● **SELECTED EXCERPT**
=======

How many times have you laughed yourself silly and tried to relate the humorous episode to a friend but the retelling failed? Guess you had to be there became the punchline.

Everyone enjoys a laugh, but some writers are better than others when it comes to getting one from their readers. Writing funny—capturing humor on the page—is even harder than retelling humorous events that happen to us. As most of us know, it’s easier to write suspense or provoke a tear than it is to get our readers laughing.

To deliver humor in your writing requires an understanding of what makes something funny and turning those insights into tools.

E.B. White, who said that humor “has a certain fragility, an evasiveness”, compared the process of understanding humor to dissecting a frog. “The thing dies in the process, and the innards are discouraging pickings.”

Humor dismantled is no longer humor, which is why, when we retell our humorous incidents, we often fail. In our retelling, we neglect to reassemble the elements in keeping with what had provoked our laughter.

SO WHAT PROVOKES LAUGHTER?

Spend time with a baby if you want to learn about humor. Babies laugh around 300 times a day. All you have to do is make a funny face. But what makes a funny face funny? The same thing that makes the appearance of your face in a game of peak-a-boo funny. The unexpected.

You see, babies laugh more because they have so few expectations written on their hard drives. Show them a disembodied hand while you hide around a corner and they giggle like your Louis C.K. or Tina Fey.

What babies show us is that laughter is all about consciousness.

Yes, so too are tension and sorrow and every other emotion rooted in consciousness. It’s easier, though, to write suspense or pull tears from your readers because tension and sorrow rely on consciousness, whereas the humorous evades consciousness—or rather, humor slips into consciousness unannounced.

=======

● **DATA ENTRIES**
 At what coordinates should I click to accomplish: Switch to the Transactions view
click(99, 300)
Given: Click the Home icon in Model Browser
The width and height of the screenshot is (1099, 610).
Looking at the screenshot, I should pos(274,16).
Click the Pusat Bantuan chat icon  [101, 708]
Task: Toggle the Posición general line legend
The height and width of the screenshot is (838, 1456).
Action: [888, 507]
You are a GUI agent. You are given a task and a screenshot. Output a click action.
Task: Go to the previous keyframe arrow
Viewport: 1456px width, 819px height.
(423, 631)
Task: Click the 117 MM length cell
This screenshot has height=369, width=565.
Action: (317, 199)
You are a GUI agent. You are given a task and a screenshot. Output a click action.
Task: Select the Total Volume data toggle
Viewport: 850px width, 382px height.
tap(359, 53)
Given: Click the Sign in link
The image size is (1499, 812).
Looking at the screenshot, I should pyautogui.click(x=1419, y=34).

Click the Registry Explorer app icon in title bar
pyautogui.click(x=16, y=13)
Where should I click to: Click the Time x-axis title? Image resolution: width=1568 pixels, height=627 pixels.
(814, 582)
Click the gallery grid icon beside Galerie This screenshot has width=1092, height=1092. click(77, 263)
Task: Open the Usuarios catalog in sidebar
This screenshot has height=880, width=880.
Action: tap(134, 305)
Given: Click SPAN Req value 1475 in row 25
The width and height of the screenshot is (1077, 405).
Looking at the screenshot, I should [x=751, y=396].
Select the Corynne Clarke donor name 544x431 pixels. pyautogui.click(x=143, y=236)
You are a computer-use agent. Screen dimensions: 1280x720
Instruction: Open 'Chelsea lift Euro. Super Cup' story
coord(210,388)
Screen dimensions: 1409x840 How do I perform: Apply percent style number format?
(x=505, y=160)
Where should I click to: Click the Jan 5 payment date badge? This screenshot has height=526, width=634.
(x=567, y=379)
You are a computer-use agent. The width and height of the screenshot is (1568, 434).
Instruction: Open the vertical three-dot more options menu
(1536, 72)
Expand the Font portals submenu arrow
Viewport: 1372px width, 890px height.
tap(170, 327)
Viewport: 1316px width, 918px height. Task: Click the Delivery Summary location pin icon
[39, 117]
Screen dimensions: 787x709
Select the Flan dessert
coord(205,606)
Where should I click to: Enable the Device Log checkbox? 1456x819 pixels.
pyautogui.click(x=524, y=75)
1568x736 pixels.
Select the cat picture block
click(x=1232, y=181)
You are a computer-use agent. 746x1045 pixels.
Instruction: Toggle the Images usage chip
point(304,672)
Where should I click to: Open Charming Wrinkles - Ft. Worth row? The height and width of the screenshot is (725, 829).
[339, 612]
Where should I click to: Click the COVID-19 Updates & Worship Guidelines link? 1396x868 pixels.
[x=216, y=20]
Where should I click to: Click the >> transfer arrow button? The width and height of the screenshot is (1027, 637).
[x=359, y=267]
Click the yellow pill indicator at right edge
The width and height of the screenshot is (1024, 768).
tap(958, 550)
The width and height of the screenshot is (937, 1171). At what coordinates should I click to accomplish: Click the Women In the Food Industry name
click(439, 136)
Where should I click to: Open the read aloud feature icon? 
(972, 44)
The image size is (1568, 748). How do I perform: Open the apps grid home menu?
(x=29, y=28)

=======

● **LIST OF TASKS**
[1] Quote the stretch of the passage on writing humor from "To deliver humor" through "provoked our laughter.".
[2] Decide whether each statement agrees with the passage on writing humor, answering yes or no and quoting the words that settle it: (a) Babies laugh around 300 times a day. (b) Getting readers to laugh is easier than writing suspense. (c) E.B. White likened understanding humor to dissecting a frog.
[3] Continue the passage on writing humor from the point where it stops.
The items have no connection to the passage on writing humor.

● **ANSWERS PER TASK**
[1]
To deliver humor in your writing requires an understanding of what makes something funny and turning those insights into tools.

E.B. White, who said that humor “has a certain fragility, an evasiveness”, compared the process of understanding humor to dissecting a frog. “The thing dies in the process, and the innards are discouraging pickings.”

Humor dismantled is no longer humor, which is why, when we retell our humorous incidents, we often fail. In our retelling, we neglect to reassemble the elements in keeping with what had provoked our laughter.

[2]
(a) Yes: "Babies laugh around 300 times a day."
(b) No: "it’s easier to write suspense or provoke a tear than it is to get our readers laughing."
(c) Yes: "compared the process of understanding humor to dissecting a frog."

[3]
What is consciousness? To be conscious means to have one’s mental faculties alert, to be aware of thoughts, sensations, surroundings, etc. To know what’s going on.

Suspense and sorrow are emotions that mount in one’s cognition. Readers become increasingly aware, more focus and consciously invested as the story leads to a culminating event. For the writer, it’s relatively simple to plant a string of clues that build toward anxiety or grief. Laughter, on the other hand, is a tricky feat to pull off, as the writer attempts to take his readers awareness by storm.

The secret to writing humor is found in science, which demonstrates that laughter is beyond human, or conscious, control. If sensitive enough, we can cry on demand, but we can only fake laughter. Why is that? Because we can feed our consciousness something sad, while we can’t knowingly introduce a surprise.

When some people sit down to write humor, they adopt a giddy tone of voice, a whooping or comic warble, so that the reader will know it’s funny. It’s the writing equivalent of a clown suit. This does not wear well. Humor needs to come in under cover of darkness, in disguise, and surprise people. You don’t want to get that gdoing, gdoing, gdoing sound in your writing. It makes the reader feel sorry for you. —Garrison Keillor

Will any old surprise make us laugh? Of course not. Surprise a baby with a mean face and you’ll end up with a mess on your hands.

To get adults to laugh, according to Peter McGraw and Calib Warren from the University of Colorado’s Leeds School of Business, the surprise has to be wrong and not wrong, threatening but harmless.

MISDEMEANORS ARE FUNNY

McGraw and Warren came up with what they call The Benign Violation Theory. Their research showed that humor stems from a benign violation of the way the world ought to be. An aberration of convention, norms, or what is acceptable evokes laughter. McGraw and Warren’s findings coincide with what Aristotle proposed in Rhetoric—that laughter results from establishing an expectation and following it with something incongruous, such as a logical impossibility, irrelevance, and inappropriateness.

But McGraw and Warren further our understanding of humor, and hence humor writing, by defining what’s not funny. A situation is not humorous unless it’s both a violation (a term they use to imply threat) and benign (meaning that the threat doesn’t cause offense or injury). In other words, humor relies on two conditions:

  1. A situation is unacceptable but not absolutely unacceptable, and
  2. A situation is benign but not entirely benign.

A stranger molesting someone is absolutely unacceptable and not funny. Two lovers engaging in a sexual act in the privacy of their home is entirely benign and not funny. But two lovers engaging in a sexual act while seated at a dinner party, unbeknownst to those in their company, has been known to rouse a chuckle.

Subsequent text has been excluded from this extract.